61 tc The translation follows the Greek, Syriac, and Latin versions. The Hebrew text reads: “I will set fire to.” While it would be possible to explain the first person subject here in the same way as in the two verbs in v. 12b, the corruption of the Hebrew text is easy to explain here as a metathesis of two letters, י (yod) and ת (tav). The Hebrew reads הִצַּתִּי (hitsatti) and the versions presuppose הִצִּית (hitsit).

62 tn Heb “burn them or carry them off as captives.” Some of the commentaries and English versions make a distinction between the objects of the verbs, i.e., burn the temples and carry off the gods. However, the burning down of the temples is referred to later in v. 13.

63 tn Or “he will take over Egypt as easily as a shepherd wraps his cloak around him.” The translation follows the interpretation of HALOT 769 s.v. II ָעטָה Qal, the Greek translation, and a number of the modern commentaries (e.g., J. A. Thompson, Jeremiah [NICOT], 671). The only other passage where that translation is suggested for this verb is Isa 22:17 according to HAL. The alternate translation follows the more normal meaning of עָטָה (’atah; cf. BDB 741 s.v. I עָטָה Qal which explains “so completely will it be in his power”). The fact that the subject is “a shepherd” lends more credence to the former view though there may be a deliberate double meaning playing on the homonyms (cf. W. L. Holladay, Jeremiah [Hermeneia], 2:302).

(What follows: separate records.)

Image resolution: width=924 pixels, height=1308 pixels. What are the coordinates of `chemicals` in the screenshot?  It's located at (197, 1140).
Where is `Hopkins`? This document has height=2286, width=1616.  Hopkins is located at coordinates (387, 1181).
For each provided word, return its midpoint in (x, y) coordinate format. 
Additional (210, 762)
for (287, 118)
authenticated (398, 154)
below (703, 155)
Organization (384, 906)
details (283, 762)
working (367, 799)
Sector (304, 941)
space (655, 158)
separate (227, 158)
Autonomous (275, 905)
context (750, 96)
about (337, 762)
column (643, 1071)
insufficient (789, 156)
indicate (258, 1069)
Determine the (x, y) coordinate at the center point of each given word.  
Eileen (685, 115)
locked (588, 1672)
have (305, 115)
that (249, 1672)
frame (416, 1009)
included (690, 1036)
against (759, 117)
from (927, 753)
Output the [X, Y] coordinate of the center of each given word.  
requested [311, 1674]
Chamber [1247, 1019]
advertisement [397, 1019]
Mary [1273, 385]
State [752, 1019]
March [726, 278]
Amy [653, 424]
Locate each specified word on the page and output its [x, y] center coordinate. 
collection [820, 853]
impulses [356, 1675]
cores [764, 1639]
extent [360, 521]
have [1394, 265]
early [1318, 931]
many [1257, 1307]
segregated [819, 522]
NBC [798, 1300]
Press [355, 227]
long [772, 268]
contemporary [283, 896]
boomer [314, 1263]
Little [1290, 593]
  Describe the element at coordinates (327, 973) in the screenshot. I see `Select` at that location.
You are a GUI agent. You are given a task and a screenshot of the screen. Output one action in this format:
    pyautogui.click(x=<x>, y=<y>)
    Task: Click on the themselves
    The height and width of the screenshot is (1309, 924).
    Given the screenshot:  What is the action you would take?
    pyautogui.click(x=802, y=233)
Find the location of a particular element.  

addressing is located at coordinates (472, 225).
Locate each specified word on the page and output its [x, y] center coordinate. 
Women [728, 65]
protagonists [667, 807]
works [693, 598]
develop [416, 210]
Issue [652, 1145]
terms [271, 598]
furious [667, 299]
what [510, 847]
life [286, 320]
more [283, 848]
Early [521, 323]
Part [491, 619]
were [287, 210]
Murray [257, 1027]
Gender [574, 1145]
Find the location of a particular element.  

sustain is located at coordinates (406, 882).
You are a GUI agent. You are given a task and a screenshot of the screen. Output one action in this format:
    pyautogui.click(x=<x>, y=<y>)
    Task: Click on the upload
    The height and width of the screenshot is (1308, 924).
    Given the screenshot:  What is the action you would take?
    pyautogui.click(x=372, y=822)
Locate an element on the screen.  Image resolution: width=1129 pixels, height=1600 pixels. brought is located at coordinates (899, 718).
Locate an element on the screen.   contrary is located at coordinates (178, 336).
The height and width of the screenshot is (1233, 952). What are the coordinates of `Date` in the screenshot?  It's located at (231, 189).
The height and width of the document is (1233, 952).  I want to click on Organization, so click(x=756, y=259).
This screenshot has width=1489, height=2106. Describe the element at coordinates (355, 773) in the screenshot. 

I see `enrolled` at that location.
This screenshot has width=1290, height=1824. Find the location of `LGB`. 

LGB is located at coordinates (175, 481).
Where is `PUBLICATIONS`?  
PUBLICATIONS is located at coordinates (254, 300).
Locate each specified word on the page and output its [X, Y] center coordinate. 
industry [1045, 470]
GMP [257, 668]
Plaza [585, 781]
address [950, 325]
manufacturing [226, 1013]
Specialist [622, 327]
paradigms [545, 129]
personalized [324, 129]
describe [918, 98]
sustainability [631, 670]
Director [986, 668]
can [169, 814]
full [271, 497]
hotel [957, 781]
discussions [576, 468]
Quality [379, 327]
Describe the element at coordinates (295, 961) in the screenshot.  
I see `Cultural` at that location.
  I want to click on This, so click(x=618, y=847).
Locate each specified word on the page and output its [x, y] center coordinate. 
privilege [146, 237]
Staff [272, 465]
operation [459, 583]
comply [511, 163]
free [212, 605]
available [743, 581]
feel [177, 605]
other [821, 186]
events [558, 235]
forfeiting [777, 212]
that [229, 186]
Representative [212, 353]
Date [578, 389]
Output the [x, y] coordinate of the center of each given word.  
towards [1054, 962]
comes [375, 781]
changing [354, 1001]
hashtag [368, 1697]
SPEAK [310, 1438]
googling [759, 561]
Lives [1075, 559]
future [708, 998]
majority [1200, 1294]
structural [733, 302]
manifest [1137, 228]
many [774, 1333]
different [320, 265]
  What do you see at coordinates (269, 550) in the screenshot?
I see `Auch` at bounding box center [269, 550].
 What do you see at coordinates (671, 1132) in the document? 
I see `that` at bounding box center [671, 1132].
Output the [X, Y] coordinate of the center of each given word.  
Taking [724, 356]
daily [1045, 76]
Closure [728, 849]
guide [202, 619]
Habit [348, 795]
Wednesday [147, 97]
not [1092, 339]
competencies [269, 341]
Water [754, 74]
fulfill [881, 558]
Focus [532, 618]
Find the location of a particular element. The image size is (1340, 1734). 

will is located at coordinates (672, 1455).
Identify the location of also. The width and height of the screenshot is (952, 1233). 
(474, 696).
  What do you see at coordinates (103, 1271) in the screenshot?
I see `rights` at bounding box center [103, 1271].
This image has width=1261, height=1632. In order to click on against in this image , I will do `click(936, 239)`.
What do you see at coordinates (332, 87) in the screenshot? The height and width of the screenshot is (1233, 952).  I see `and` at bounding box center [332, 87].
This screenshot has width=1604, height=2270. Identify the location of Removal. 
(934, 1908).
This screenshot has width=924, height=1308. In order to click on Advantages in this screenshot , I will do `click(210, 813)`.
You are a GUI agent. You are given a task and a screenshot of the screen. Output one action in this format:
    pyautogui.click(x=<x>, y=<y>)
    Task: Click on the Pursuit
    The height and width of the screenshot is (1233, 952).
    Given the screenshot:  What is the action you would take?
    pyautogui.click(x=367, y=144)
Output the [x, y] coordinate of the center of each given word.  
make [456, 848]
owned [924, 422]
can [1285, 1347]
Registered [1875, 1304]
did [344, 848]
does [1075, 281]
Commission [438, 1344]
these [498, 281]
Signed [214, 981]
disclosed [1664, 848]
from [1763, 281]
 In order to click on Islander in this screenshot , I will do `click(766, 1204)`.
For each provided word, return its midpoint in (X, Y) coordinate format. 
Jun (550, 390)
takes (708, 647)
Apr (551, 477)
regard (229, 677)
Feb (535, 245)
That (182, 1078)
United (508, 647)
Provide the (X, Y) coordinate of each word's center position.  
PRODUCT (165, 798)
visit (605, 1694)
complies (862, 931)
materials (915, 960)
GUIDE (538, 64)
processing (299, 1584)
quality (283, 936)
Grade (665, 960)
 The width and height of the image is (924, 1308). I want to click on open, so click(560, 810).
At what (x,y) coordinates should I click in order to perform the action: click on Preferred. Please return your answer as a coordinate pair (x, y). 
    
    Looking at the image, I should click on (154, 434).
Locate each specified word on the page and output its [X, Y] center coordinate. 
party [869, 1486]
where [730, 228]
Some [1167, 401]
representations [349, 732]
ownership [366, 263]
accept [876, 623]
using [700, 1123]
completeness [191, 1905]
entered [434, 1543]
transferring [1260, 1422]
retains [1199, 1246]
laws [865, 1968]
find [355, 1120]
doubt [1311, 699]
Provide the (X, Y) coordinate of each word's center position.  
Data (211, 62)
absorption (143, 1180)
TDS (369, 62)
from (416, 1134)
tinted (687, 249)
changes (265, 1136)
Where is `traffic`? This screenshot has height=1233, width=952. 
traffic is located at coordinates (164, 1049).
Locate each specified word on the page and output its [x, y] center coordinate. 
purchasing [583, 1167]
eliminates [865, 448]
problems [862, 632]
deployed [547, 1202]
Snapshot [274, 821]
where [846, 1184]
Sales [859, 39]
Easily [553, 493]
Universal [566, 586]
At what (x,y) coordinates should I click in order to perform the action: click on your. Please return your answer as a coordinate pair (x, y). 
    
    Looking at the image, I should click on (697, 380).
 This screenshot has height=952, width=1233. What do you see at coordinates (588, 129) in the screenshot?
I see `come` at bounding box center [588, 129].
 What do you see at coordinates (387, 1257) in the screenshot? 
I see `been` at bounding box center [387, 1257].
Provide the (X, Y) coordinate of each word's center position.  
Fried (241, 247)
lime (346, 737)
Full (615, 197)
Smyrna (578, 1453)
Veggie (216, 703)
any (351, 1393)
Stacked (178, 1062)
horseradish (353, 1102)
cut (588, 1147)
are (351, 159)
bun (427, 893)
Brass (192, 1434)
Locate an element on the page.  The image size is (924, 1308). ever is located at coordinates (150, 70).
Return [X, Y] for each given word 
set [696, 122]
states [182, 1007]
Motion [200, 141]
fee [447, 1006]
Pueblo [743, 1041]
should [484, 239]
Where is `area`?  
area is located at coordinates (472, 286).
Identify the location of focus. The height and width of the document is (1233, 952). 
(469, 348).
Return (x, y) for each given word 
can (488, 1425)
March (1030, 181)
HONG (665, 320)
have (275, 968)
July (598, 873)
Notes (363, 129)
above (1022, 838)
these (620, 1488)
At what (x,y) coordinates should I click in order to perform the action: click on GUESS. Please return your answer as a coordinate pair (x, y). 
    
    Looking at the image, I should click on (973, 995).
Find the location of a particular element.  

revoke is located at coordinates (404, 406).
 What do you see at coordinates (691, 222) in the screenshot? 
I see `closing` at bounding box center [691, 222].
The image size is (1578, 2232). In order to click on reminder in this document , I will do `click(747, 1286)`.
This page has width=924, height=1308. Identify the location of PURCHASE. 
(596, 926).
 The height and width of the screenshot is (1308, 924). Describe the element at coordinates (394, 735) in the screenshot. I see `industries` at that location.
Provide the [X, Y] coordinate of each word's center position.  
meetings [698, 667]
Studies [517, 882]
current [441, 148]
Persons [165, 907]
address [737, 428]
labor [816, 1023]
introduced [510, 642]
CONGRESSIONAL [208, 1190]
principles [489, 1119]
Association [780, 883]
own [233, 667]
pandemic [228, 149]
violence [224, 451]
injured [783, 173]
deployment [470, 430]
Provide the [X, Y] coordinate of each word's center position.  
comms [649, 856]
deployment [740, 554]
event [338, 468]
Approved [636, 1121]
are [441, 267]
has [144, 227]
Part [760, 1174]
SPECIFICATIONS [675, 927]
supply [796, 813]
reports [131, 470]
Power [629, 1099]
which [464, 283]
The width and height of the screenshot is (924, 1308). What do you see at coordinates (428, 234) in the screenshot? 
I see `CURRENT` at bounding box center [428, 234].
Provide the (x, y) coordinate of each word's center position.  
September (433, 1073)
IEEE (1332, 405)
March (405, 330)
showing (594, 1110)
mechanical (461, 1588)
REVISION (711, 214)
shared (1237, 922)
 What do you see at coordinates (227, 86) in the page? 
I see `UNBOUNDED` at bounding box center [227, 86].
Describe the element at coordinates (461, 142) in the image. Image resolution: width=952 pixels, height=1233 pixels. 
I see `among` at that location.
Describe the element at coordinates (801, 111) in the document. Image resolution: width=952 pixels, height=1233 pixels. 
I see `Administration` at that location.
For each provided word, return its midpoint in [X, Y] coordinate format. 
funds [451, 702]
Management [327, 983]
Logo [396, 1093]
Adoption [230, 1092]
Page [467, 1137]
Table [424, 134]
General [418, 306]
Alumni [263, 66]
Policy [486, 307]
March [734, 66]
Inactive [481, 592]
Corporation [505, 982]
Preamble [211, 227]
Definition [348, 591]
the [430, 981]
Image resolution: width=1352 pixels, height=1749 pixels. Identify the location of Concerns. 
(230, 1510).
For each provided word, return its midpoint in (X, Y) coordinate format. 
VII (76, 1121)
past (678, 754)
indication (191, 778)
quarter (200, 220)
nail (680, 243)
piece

64 tn Heb “in peace/wholeness/well-being/safety [shalom].”

65 sn It is generally agreed that the temple of the sun was located in Heliopolis, which is elsewhere referred to as On (cf. Gen 41:45). It was the center for the worship of Amon-Re, the Egyptian sun god, and was famous for its obelisks (conical shaped pillars) dedicated to that god. It was located about 6 miles (10 km) northeast of modern-day Cairo.